Selon lui, le développement durable ne peut être imposé ni inventé de manière isolée, mais doit se construire avec et par les jeunes, qui sont placés au centre de ce processus. Le CNJ, qu’il représente avec fierté, joue un rôle clé en tant que structure de représentation et de soutien aux organisations de jeunes, servant d’interface et de pont entre les différentes jeunesses du pays.
Claude Mbuyi a lancé un appel vibrant aux jeunes et aux parents pour qu’ils considèrent ce moment comme une opportunité de rassemblement et de construction d’un vivre-ensemble pacifique et harmonieux. Il a insisté sur le rôle des jeunes en tant qu’acteurs du développement durable dans un contexte marqué par des défis sociaux et économiques importants.
Pour lui, la paix commence dans les espaces de vie quotidienne : les quartiers, les écoles, les universités et les communautés. Il a rappelé que la paix passe aussi par les comportements individuels et collectifs, soulignant ainsi l’importance de l’engagement personnel dans ce combat.
Il a notamment encouragé la jeunesse à privilégier le dialogue plutôt que la violence, la compassion plutôt que l’indifférence, ainsi que la responsabilité plutôt que la résignation.

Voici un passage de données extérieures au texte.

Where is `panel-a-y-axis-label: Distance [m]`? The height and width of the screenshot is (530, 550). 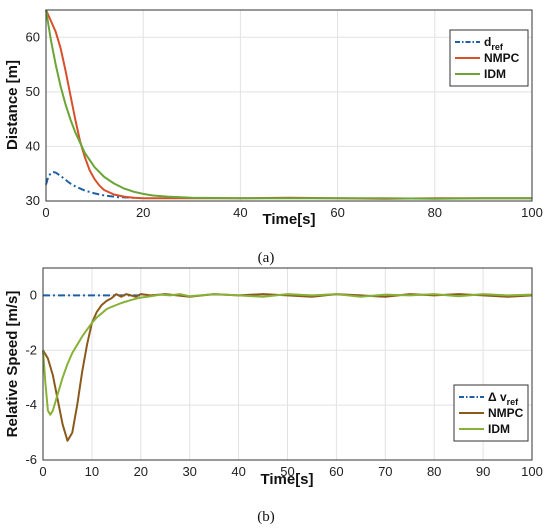 panel-a-y-axis-label: Distance [m] is located at coordinates (12, 105).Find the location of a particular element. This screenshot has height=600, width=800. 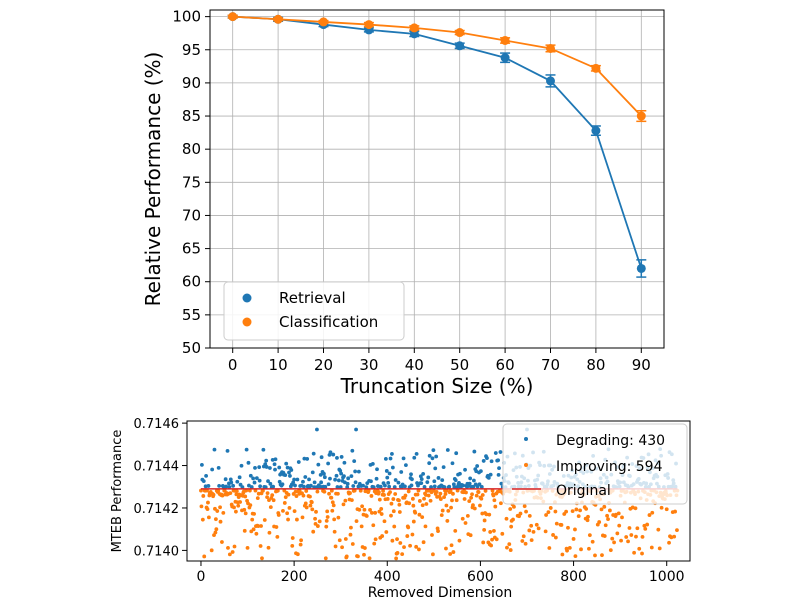

series-line-classification is located at coordinates (437, 66).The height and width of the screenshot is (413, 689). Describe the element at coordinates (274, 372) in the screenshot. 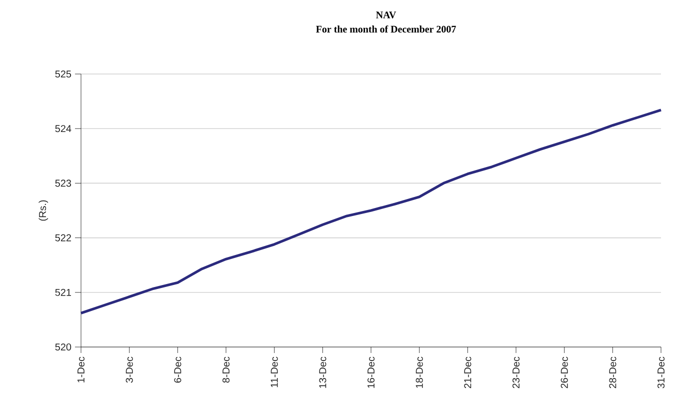

I see `x-tick-label: 11-Dec` at that location.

Ce changement de comportement est selon lui la clé pour libérer les « symboles de la vie » qui participent à la cohésion sociale.
Le CNJ se veut un acteur central dans cette dynamique, agissant à la fois comme un rassembleur et un bâtisseur d’un futur commun, fondé sur la paix, la solidarité et le développement. Cette posture s’inscrit dans une vision inclusive et durable de la jeunesse congolaise.